Trinseo (NYSE:SE) reported a net loss of $546 million for the full year 2025, a result heavily impacted by $140 million in pre-tax restructuring charges and the costs associated with a comprehensive debt refinancing completed in early 2025.
The Wayne, Pennsylvania-based company is currently undergoing a massive operational overhaul, including the shutdown of virgin MMA and ACH production in Italy and polystyrene assets in Germany.
For the fiscal year, Trinseo recorded a loss per share of $15.24.
The company's cash position was also pressured, with cash used in operations totaling $102 million.
Combined with $51 million in capital expenditures, the company ended the year with a negative free cash flow of $153 million.
Despite these headwinds, management highlighted that restructuring initiatives and $27 million in polycarbonate technology licensing income helped partially offset the impact of unplanned outages and lower margins at its Americas Styrenics joint venture.

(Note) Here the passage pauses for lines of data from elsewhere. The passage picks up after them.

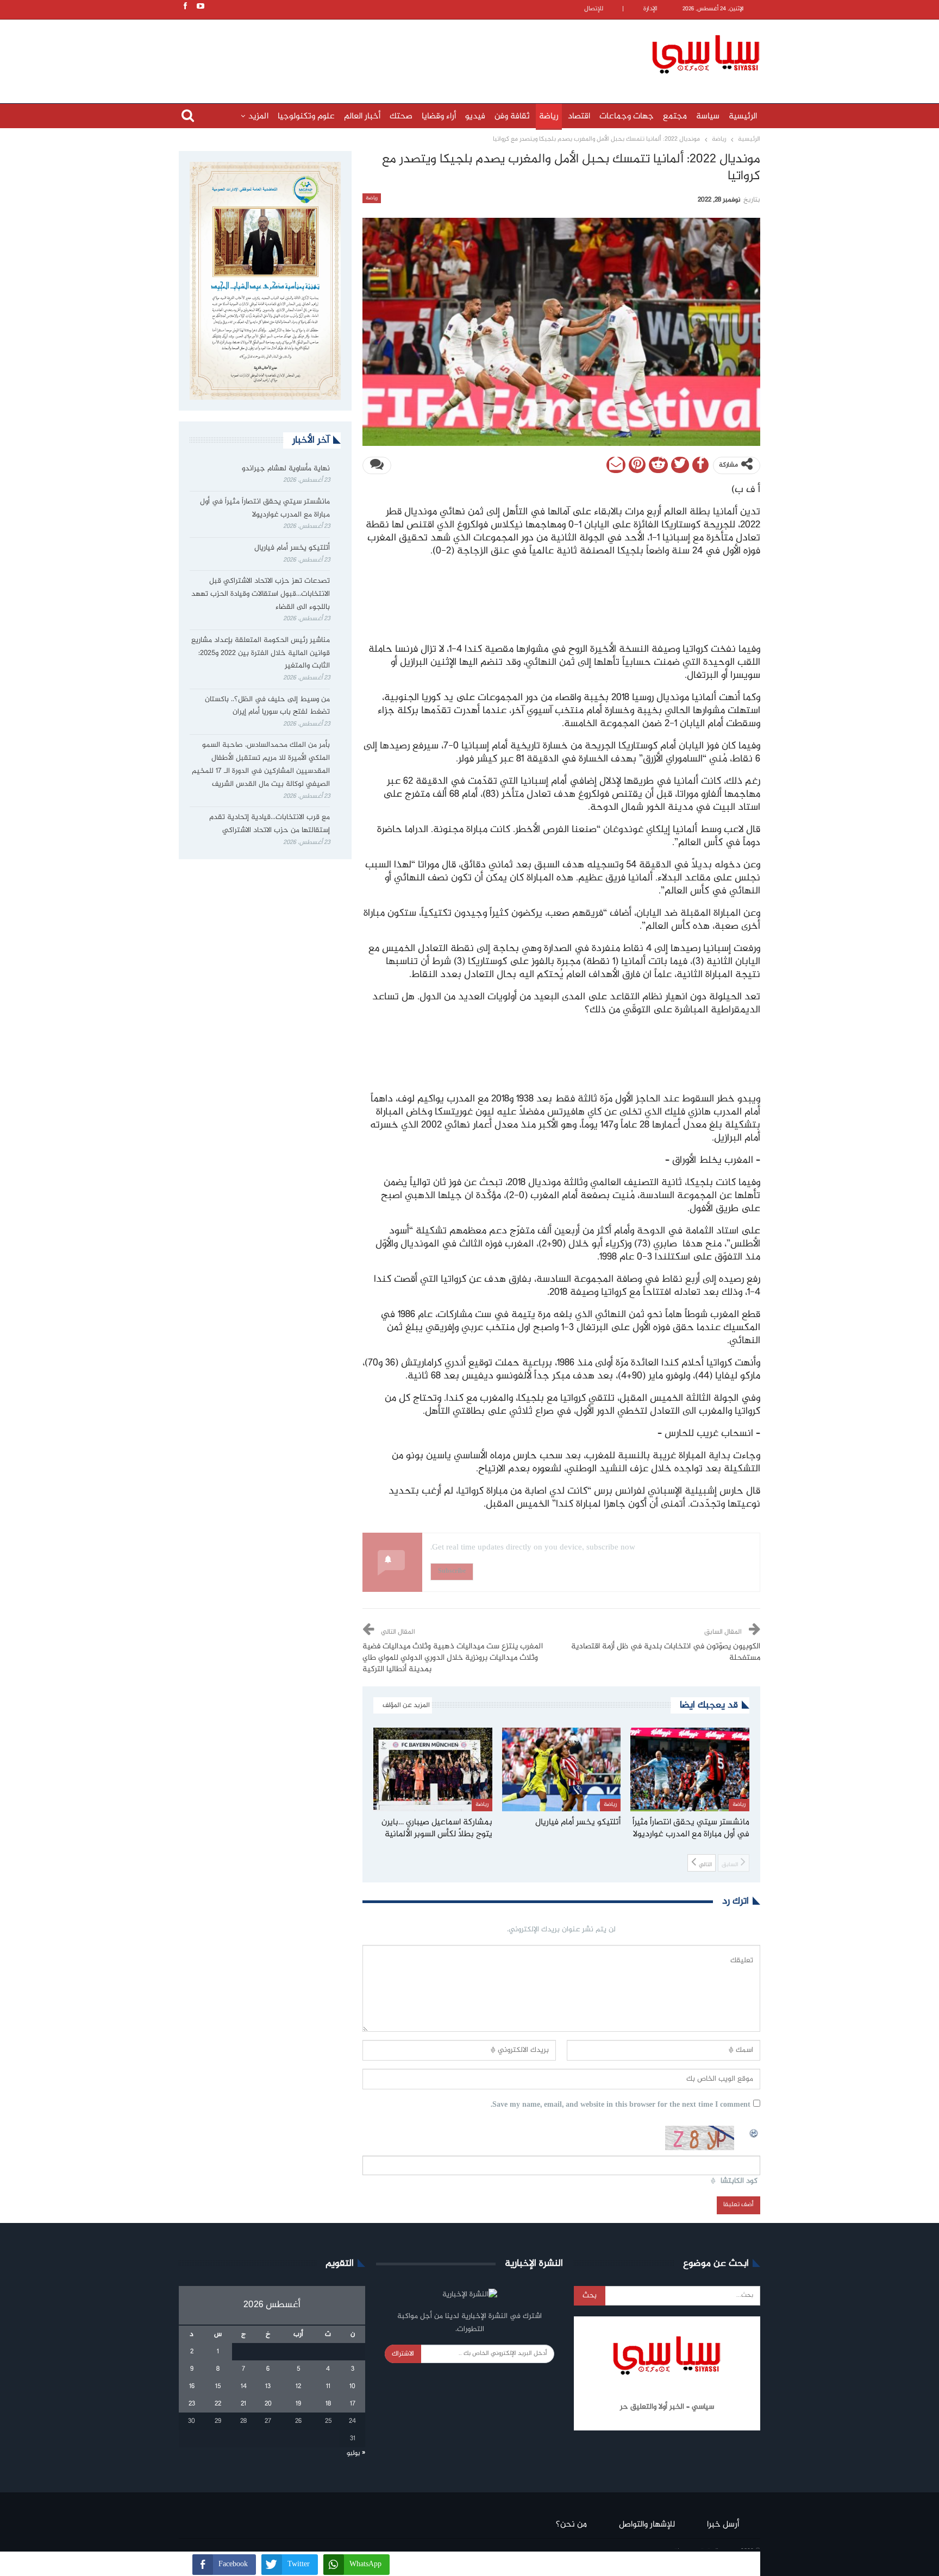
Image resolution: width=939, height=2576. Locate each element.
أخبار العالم (362, 116)
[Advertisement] (399, 52)
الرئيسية (743, 116)
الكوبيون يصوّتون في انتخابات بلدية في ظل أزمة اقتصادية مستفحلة (665, 1652)
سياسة (707, 116)
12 (298, 2386)
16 (192, 2386)
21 (243, 2404)
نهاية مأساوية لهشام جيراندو (286, 468)
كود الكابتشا (739, 2181)
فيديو (475, 116)
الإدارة (650, 9)
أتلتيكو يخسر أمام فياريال (292, 548)
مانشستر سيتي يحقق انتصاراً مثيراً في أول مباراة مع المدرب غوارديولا (265, 508)
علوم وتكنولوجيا (306, 116)
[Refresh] (754, 2131)
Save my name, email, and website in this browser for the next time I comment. (620, 2105)
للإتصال (593, 9)
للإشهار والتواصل (647, 2524)
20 (268, 2404)
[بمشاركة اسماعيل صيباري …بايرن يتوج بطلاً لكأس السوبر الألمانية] (432, 1769)
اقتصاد (579, 116)
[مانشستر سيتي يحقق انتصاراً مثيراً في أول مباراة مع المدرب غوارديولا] (689, 1769)
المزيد (258, 116)
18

The fourth quarter showed signs of stabilizing liquidity, with cash provided by operations reaching $23 million.
After $16 million in capital expenditures, the company generated $7 million in positive free cash flow for the period.
Trinseo ended December 31, 2025, with total liquidity of $334 million, including $149 million in cash, which the company noted provides a foundation as it continues to negotiate with financial stakeholders to improve its capital structure.
Meanwhile, Trinseo’s adjusted EBITDA for the year was $163 million, down $41 million from the prior year.
The decline was attributed to unfavorable net timing and negative equity income from Americas Styrenics, which suffered from lower margins and a specific unplanned outage.